--- Start Extracted entries ---

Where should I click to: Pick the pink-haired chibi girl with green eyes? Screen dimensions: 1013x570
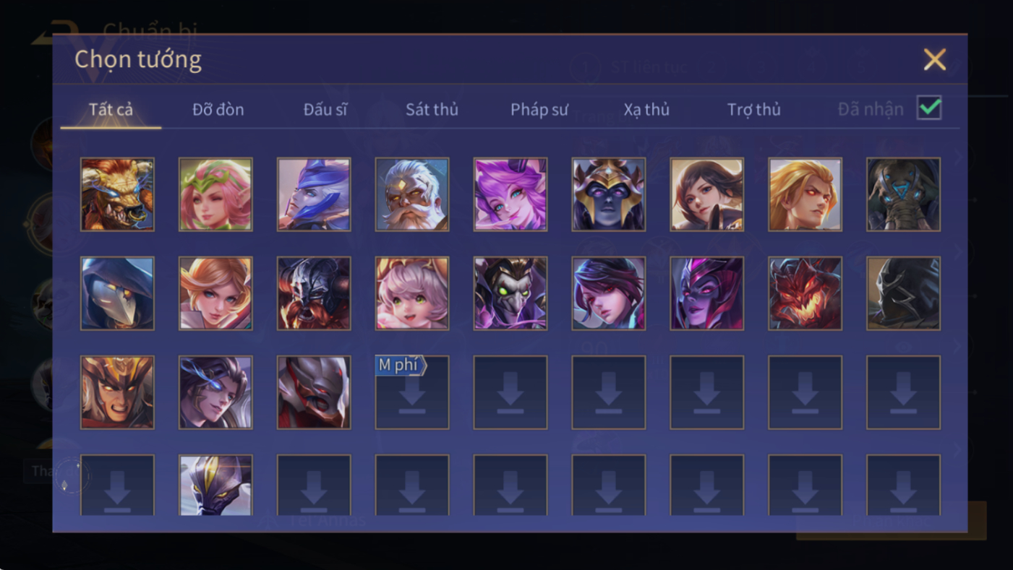tap(412, 293)
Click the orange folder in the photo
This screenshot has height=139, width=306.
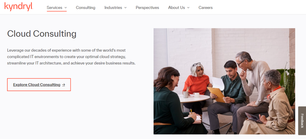(216, 93)
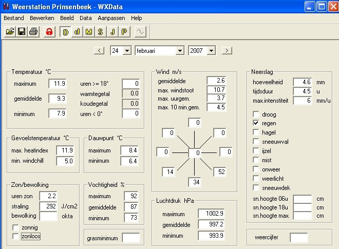
Task: Select the M month view icon
Action: (x=89, y=32)
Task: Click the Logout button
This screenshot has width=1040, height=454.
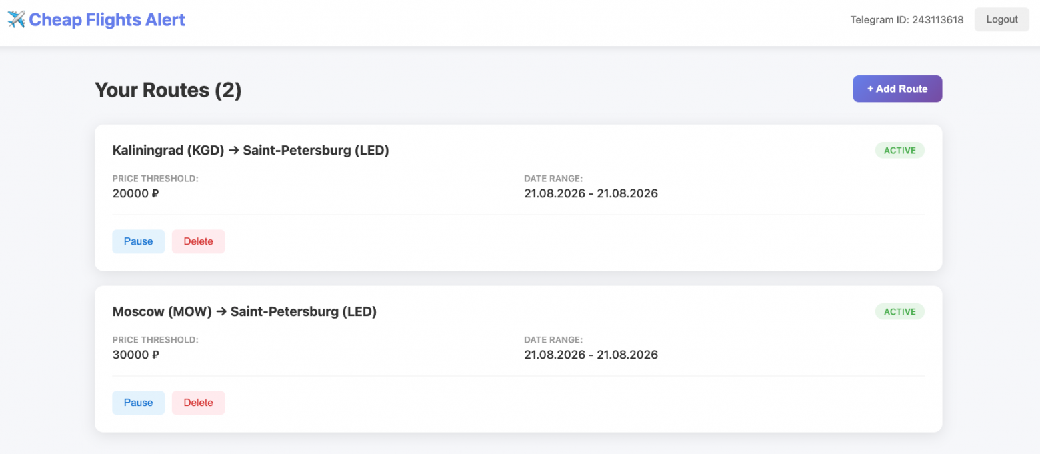Action: click(1002, 19)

--- End Extracted entries ---

Edit the rows above by replacing "screenshot" with "capture" wherever it occurs, keeping everything else the same. Leave the pictures out of your version.

Where should I click to: Pick the pink-haired chibi girl with green eyes? Screen dimensions: 1013x570
tap(412, 293)
Click the orange folder in the photo
This capture has height=139, width=306.
(216, 93)
Task: Select the M month view icon
Action: (x=89, y=32)
Task: Click the Logout button
This capture has width=1040, height=454.
Action: click(1002, 19)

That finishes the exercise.